To be done
Output the lines of the data below without any change, starting at the line containing "Screen dimensions: 612x674" and ending at the line containing "I will coord(90,382).".

Data for this task
────────────────────────────────────────
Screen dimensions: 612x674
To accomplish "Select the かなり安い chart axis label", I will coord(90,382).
────────────────────────────────────────
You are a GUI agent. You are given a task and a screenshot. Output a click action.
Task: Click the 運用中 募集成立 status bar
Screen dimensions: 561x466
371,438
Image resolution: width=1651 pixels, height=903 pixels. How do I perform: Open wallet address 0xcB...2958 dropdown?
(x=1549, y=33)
────────────────────────────────────────
Task answer
Screen dimensions: 612x674
To accomplish "Select the かなり安い chart axis label", I will coord(90,382).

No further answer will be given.